WHAT YOU HAVE TO DO
Print every one of the following entries verbatim, line for line.

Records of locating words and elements
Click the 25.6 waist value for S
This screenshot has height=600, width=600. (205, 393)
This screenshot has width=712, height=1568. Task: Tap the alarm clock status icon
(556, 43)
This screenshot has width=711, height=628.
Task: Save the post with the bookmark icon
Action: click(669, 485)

OUTPUT OF THE EXERCISE
Click the 25.6 waist value for S
This screenshot has height=600, width=600. (205, 393)
This screenshot has width=712, height=1568. Task: Tap the alarm clock status icon
(556, 43)
This screenshot has width=711, height=628.
Task: Save the post with the bookmark icon
Action: click(669, 485)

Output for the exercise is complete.